The directory to write files that have been processed. This directory must exist and be writable by the user running Kafka Connect. The connector will automatically create subdirectories for builds, chunks, locked and merged. The completed files will be in the merged subdriectory. The other three subdirectories are self-managed by the connector. If the source and sink connectors are running on the same machine (for testing) then ensure that the files.dir property is not set to the same directory for both connectors.

  • Importance: HIGH
  • Type: STRING
warning

The Sink connector does not delete Merged Files from the files.dir. Removal of files from this directory must be down by the downstream process that uses the merged file.

topics

The topic to consume data from a paired File Chunk Source Connector. Multiple consumers (sink connectors) configured to consume from the same topic is supported. The topic can have one, or multiple partitions. The topic should be created manually prior to startup of the source or sink connectors. A schema registry is not required, as all file-chunk events are serialized as bytestream.

  • Importance: HIGH
  • Type: STRING
  • Default Value: none
halt.on.error

Stop all tasks if an error is encountered while processing file merges

  • Importance: HIGH
  • Type: BOOLEAN
  • Default: true
file.maximum.size.bytes.for.md5

Release 2.9: The upper size limit (in bytes) where an MD5 check is done to verify that the downloaded file is identical to the uploaded file. Input files below this size are verified using MD5 checks by the uploader (source connector) and the downloader (sink connector). Input files equal-to or larger-than this size are verified by checking that the downloaded file is exactly the same size as the uploaded file. This behaviour is configurable becuase MD5 checks are computationally costly and create memory pressure on the JVM, causing OutOfMemoryError for files exceeding 2GB in size. The default value is 1073741824 (1GB): this means that no MD5 check is performed for files exceeding 1GB in size). This is the same as the Uploader default value. The maximum value is 1932735283 (1.8GB): this is margainally below the 2GB memory size; above which failures are more likely. This property can be configured by the uploader or the downloader, or; ideally; both.
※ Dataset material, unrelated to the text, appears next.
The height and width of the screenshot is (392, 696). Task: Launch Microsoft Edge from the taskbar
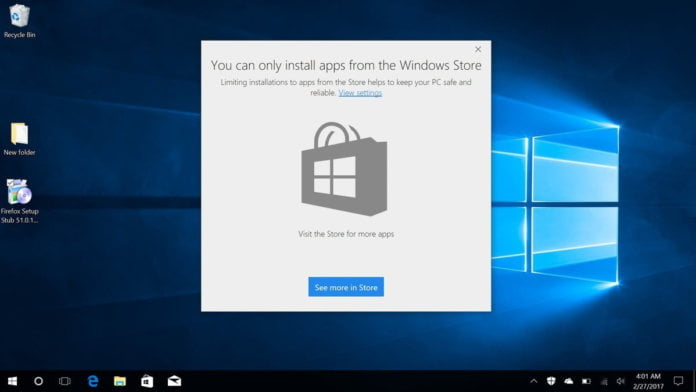[x=93, y=381]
If it is configured at the uploader only, then the downloader respects the uploader configuration and behaves the same way. If it is configured at the downloader but not the uploader, then the downloader checks the filesize and skips the MD5 check for files exceeding its configured limit. This prevents mis-configured uploaders (configured with more memory) from breaking the downloader by attempting to perform MD5 checks on files that are too large for the downloader JVM memory to handle.

  • Importance: HIGH
  • Type: STRING
  • Default Value: 1073741824
  • Maximum Value: 1932735283
topic.partitions

(Deprecated in release 2.6): the topic.partitions used by the uploader is now passed to the downloader in the message header. (Deprecated in release 2.6): the binary.chunk.size.bytes used by the uploader is now passed to the downloader in the message header.